● REQUIRED WORK:
1 > In the passage about how Jurassic Park was made, reproduce word for word everything from "OK fellow movie" down to "seen on screen.".
2 > Quote exactly, from the records, everything from the line that contains "Locate an element" down to the line that contains "font-size-small-icon: A is", with the pictures left out.
=== PASSAGE TO READ ===
OK fellow movie nerds, buckle up because this is my FAVORITE topic to talk about. How they made Jurassic Park is one of the most amazing stories in filmmaking history. When Spielberg set out to make this movie in 1991, he originally planned to use stop-motion animation (like in the old Ray Harryhausen movies) with go-motion improvements. Phil Tippett was hired to do it all.

Then something INCREDIBLE happened. Dennis Muren and his team at Industrial Light and Magic (ILM) showed Spielberg a test of a computer-generated T-Rex skeleton walking across a screen. Spielberg was blown away. Phil Tippett reportedly said "I think I'm extinct" and Spielberg loved that line so much he PUT IT IN THE MOVIE (Ian Malcolm says it).

What followed was a revolutionary combination of TWO groundbreaking approaches that made the most realistic dinosaurs anyone had ever seen on screen.

INDUSTRIAL LIGHT AND MAGIC (ILM)
=== ENTRIES PROVIDED ===
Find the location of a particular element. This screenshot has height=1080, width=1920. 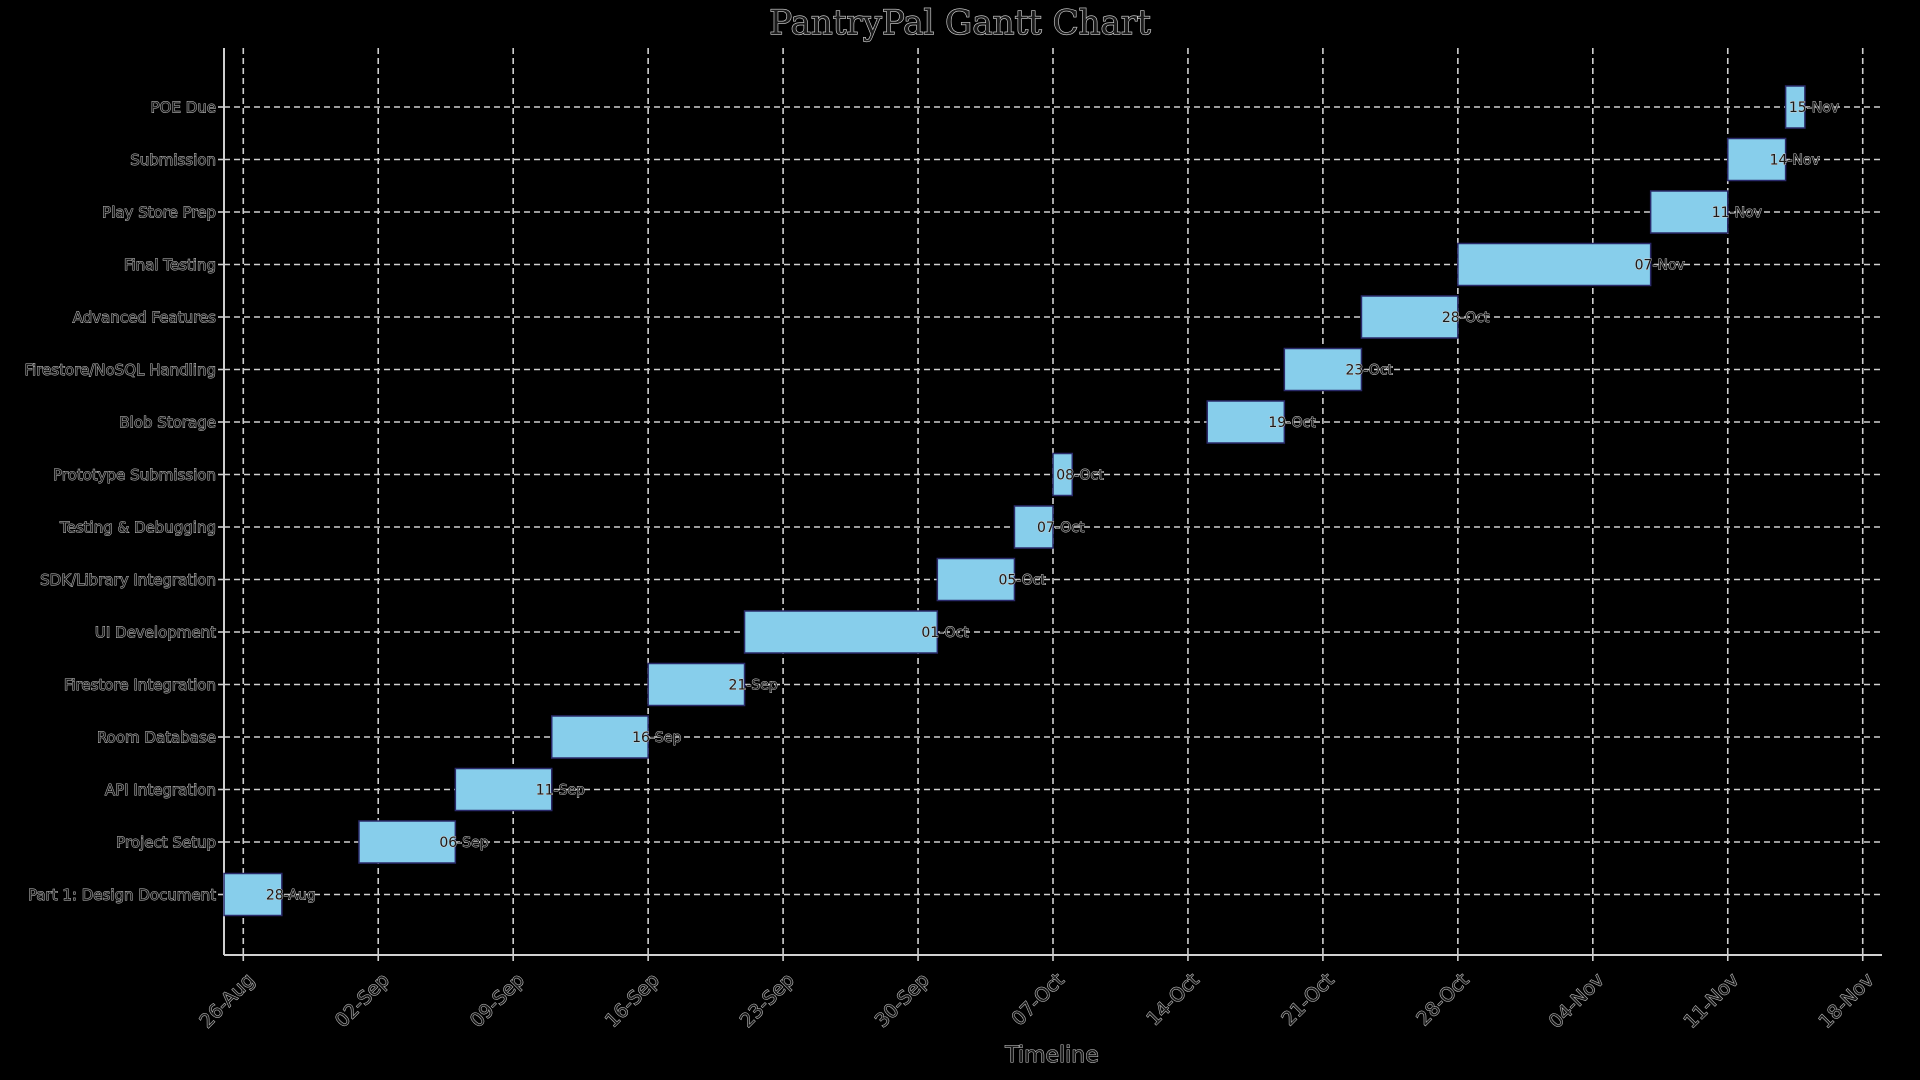

x-tick-label: 26-Aug is located at coordinates (226, 1000).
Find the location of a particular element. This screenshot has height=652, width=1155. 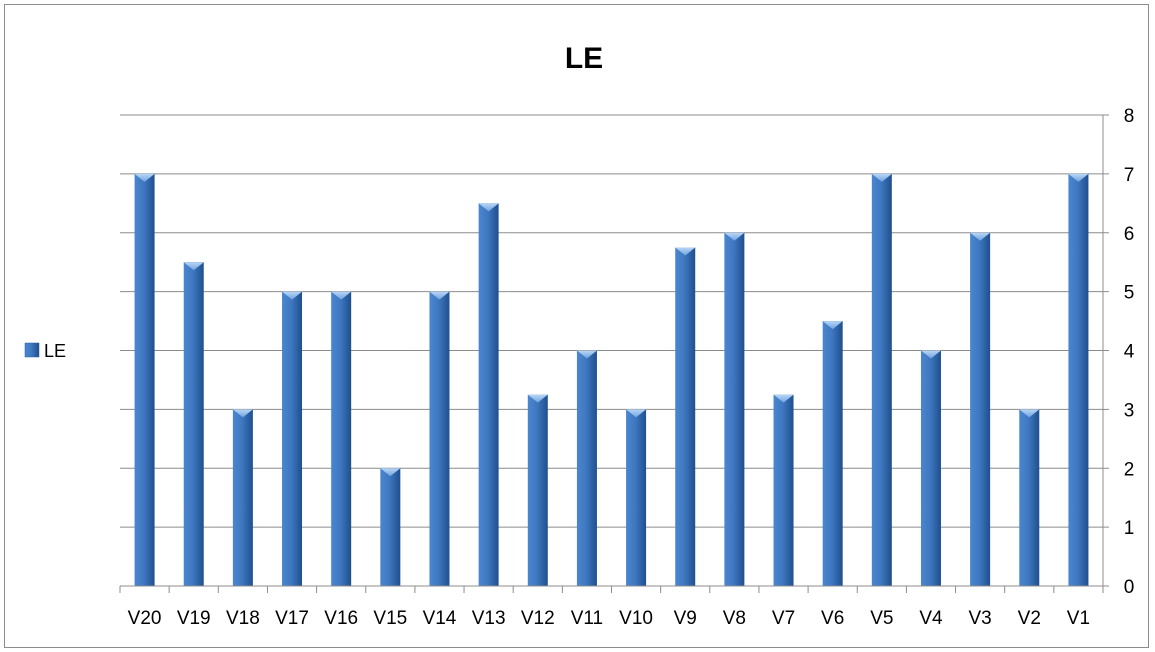

y-axis-ticks: 0 1 2 3 4 5 6 7 8 is located at coordinates (1119, 352).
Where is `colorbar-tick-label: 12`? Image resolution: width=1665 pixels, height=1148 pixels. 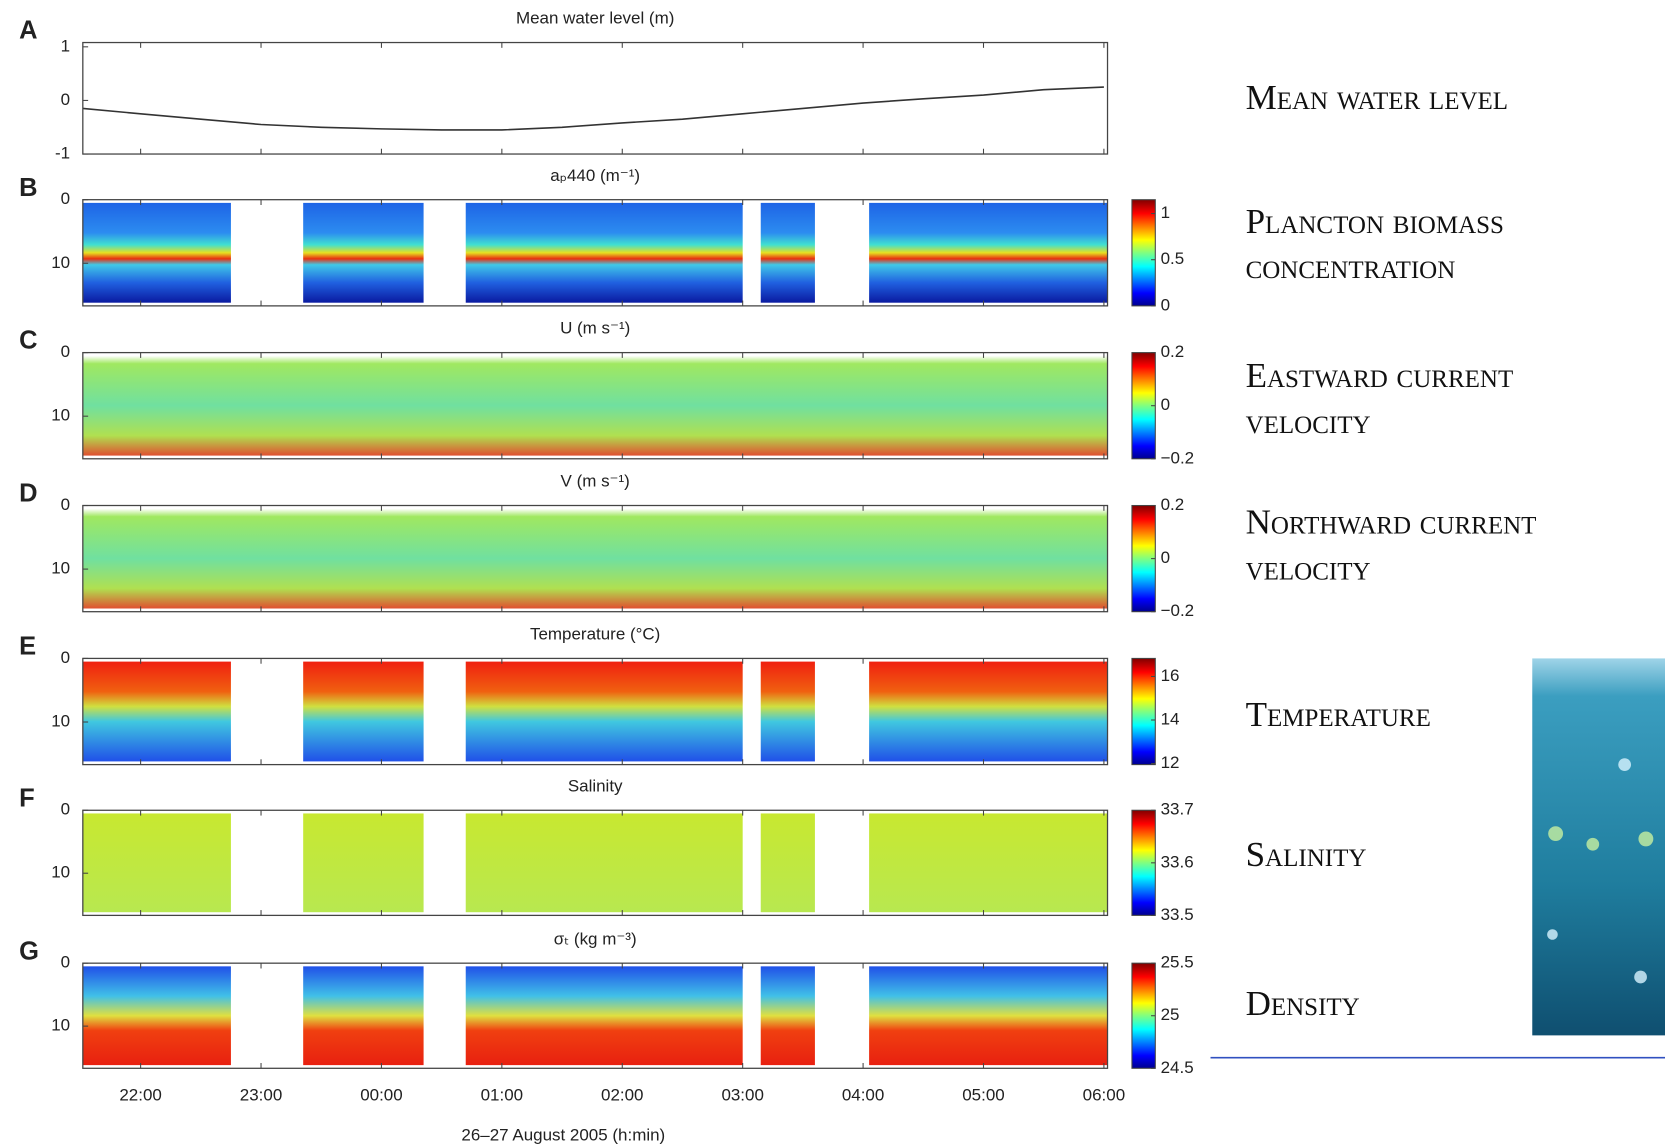 colorbar-tick-label: 12 is located at coordinates (1170, 762).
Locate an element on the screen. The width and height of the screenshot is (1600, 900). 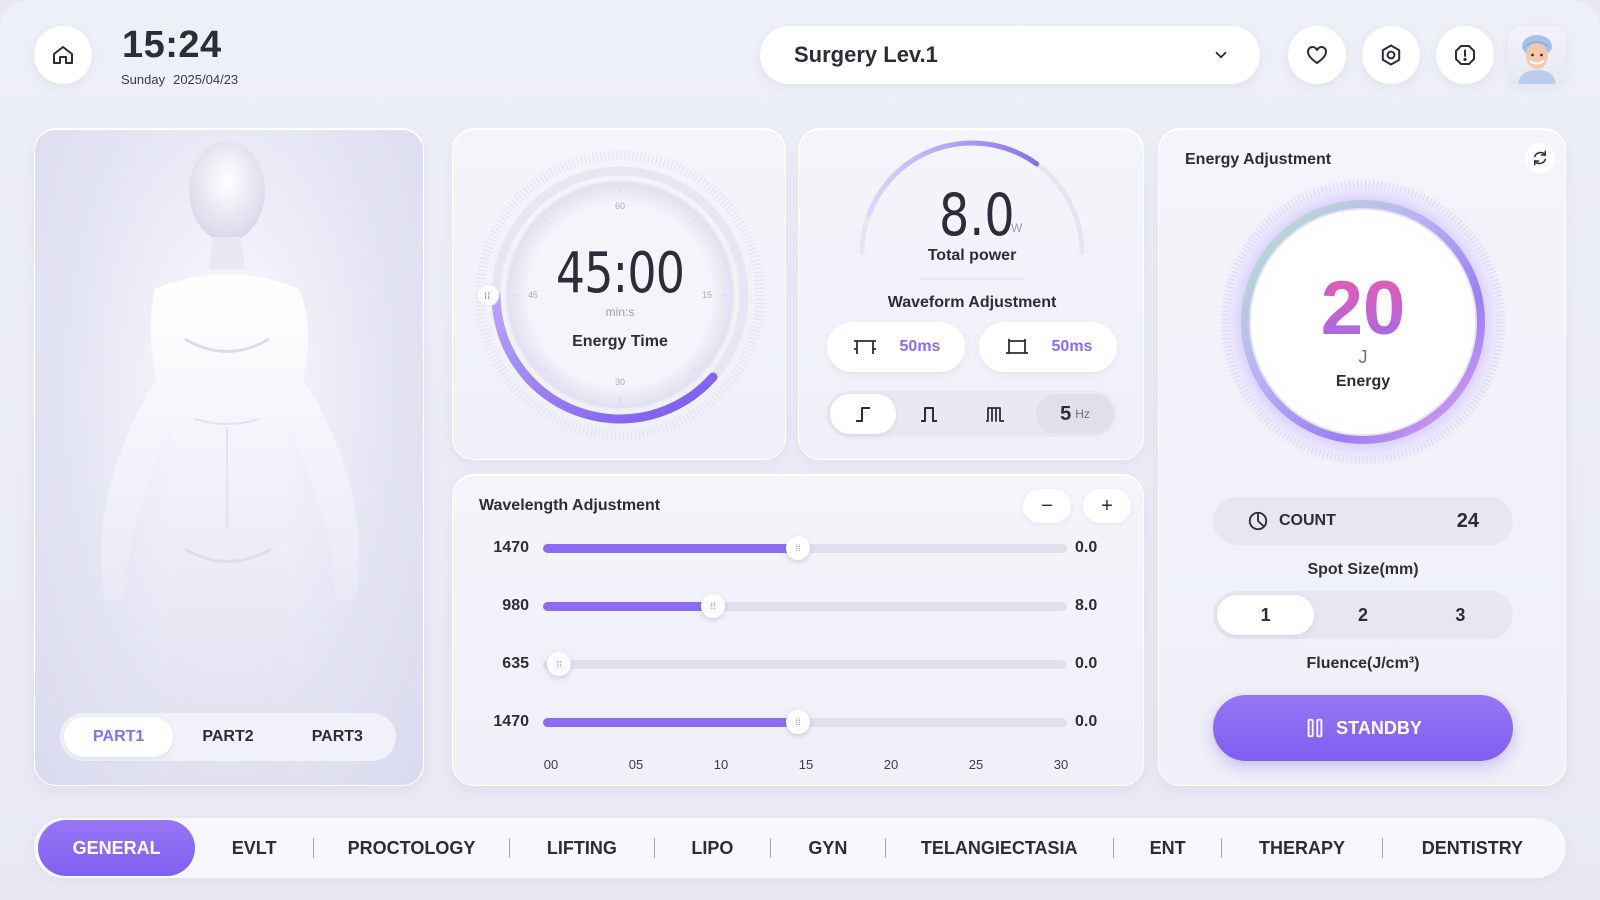
nav-item-lifting: LIFTING is located at coordinates (582, 848).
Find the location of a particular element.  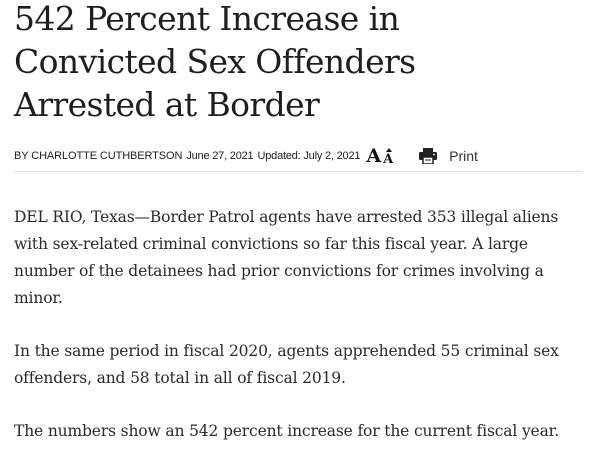

font-size-small-icon: A is located at coordinates (388, 157).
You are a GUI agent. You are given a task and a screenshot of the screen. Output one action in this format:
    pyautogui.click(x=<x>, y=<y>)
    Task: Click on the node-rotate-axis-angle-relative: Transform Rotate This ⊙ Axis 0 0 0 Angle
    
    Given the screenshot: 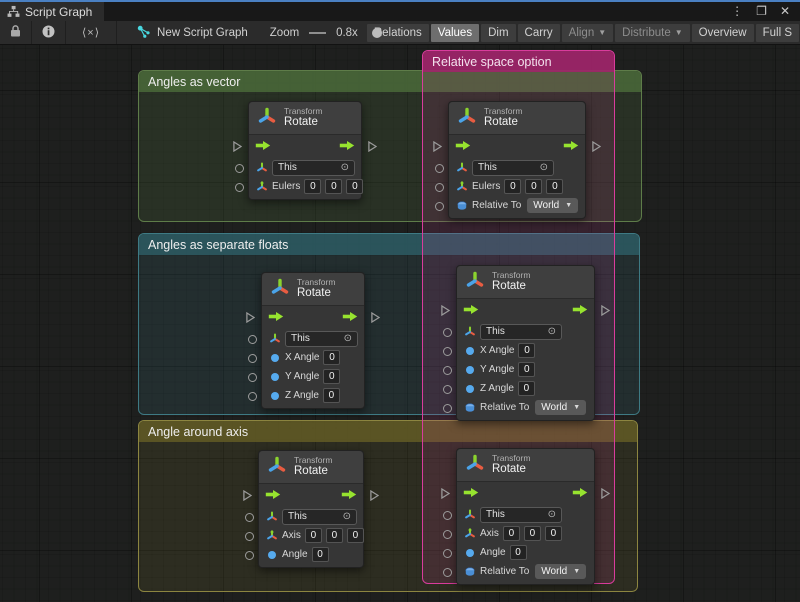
===
● ANSWERS TO THE PROBLEMS:
1 >
OK fellow movie nerds, buckle up because this is my FAVORITE topic to talk about. How they made Jurassic Park is one of the most amazing stories in filmmaking history. When Spielberg set out to make this movie in 1991, he originally planned to use stop-motion animation (like in the old Ray Harryhausen movies) with go-motion improvements. Phil Tippett was hired to do it all.

Then something INCREDIBLE happened. Dennis Muren and his team at Industrial Light and Magic (ILM) showed Spielberg a test of a computer-generated T-Rex skeleton walking across a screen. Spielberg was blown away. Phil Tippett reportedly said "I think I'm extinct" and Spielberg loved that line so much he PUT IT IN THE MOVIE (Ian Malcolm says it).

What followed was a revolutionary combination of TWO groundbreaking approaches that made the most realistic dinosaurs anyone had ever seen on screen.

2 >
Locate an element on the screen. The width and height of the screenshot is (1600, 900). 
nav-item-lifting: LIFTING is located at coordinates (582, 848).
Find the location of a particular element.  

font-size-small-icon: A is located at coordinates (388, 157).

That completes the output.